Task to carry out → Copy the rows word for word, starting with the line that contains "This screenshot has height=775, width=1241." and going on through the line that contains "tap(122, 420)", both included. Leave the pictures out of your copy.

Dataset records →
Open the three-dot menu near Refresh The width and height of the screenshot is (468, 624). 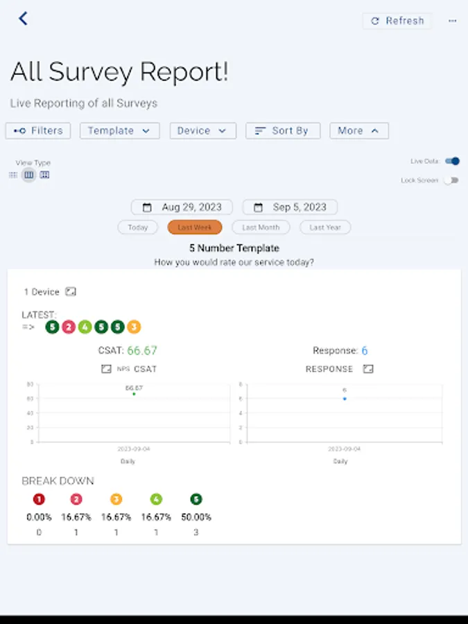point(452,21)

==

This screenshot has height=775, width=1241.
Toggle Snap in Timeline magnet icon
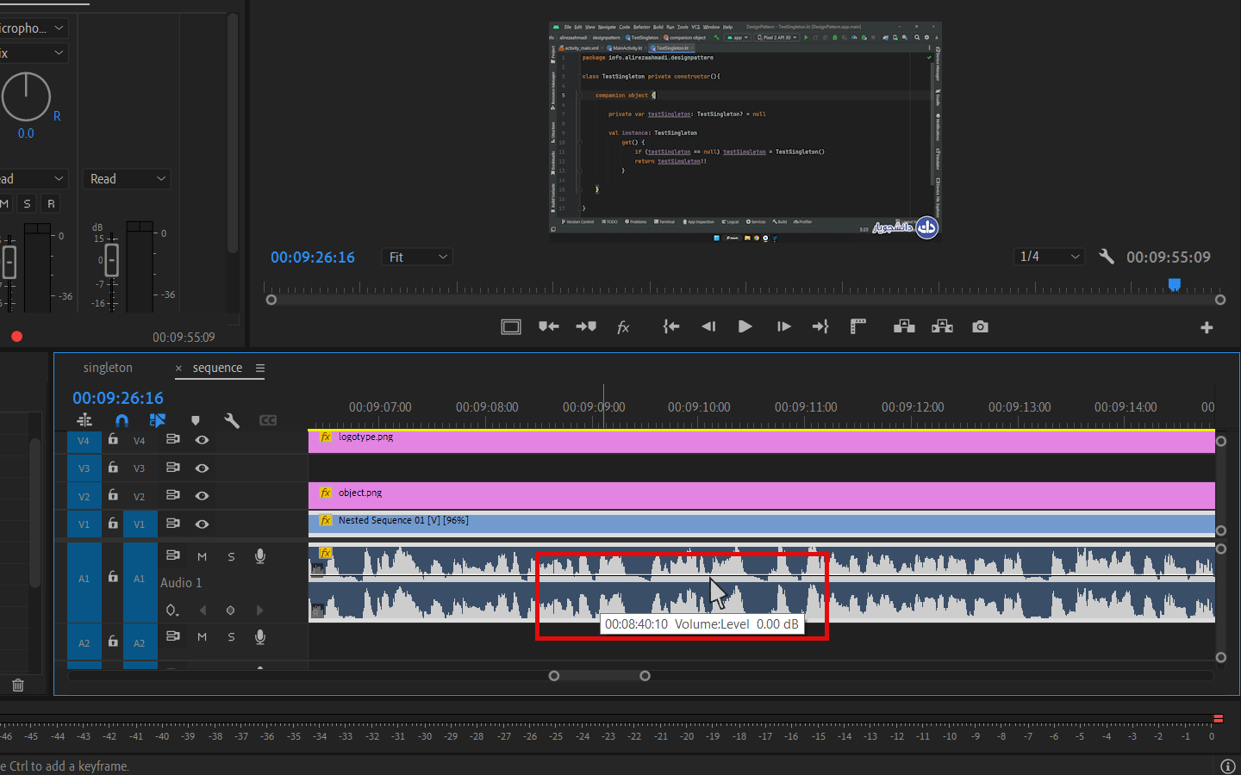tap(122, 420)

* * *

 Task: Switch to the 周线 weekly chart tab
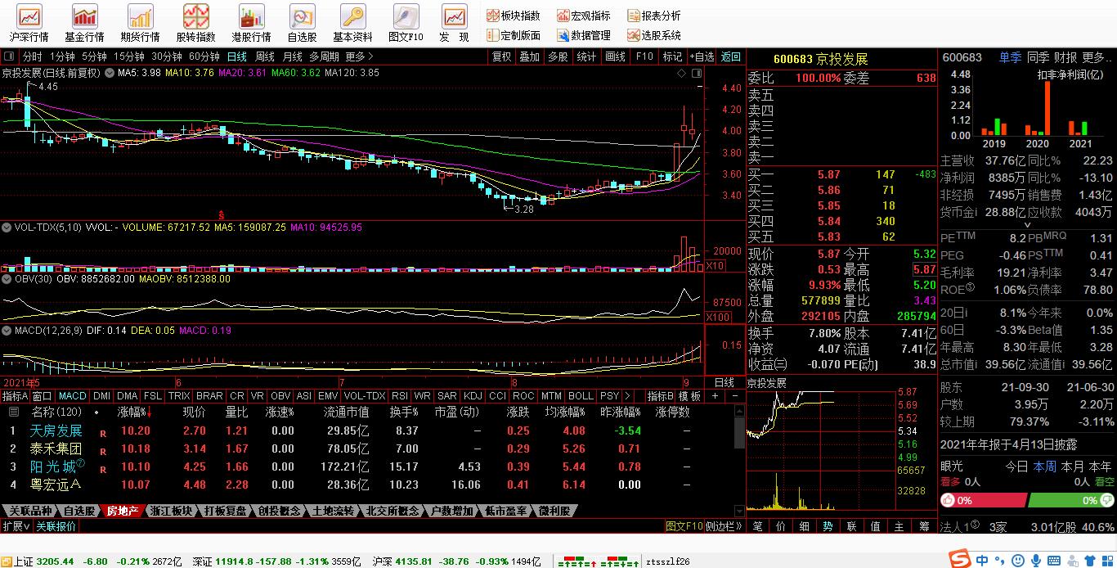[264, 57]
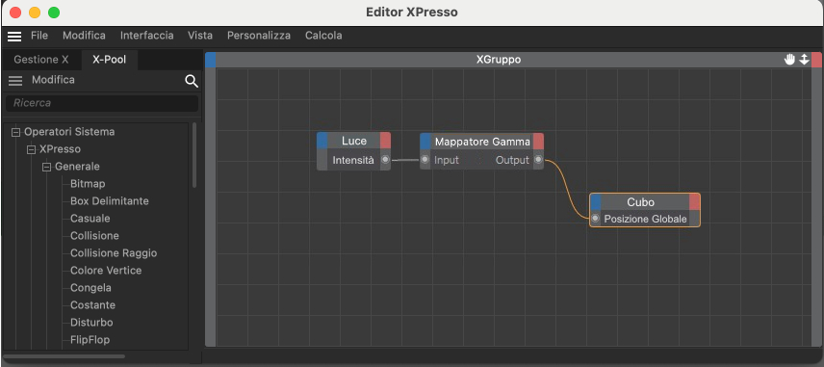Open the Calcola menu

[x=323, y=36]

Response below →
This screenshot has height=775, width=1241.
Toggle Snap in Timeline magnet icon
tap(122, 420)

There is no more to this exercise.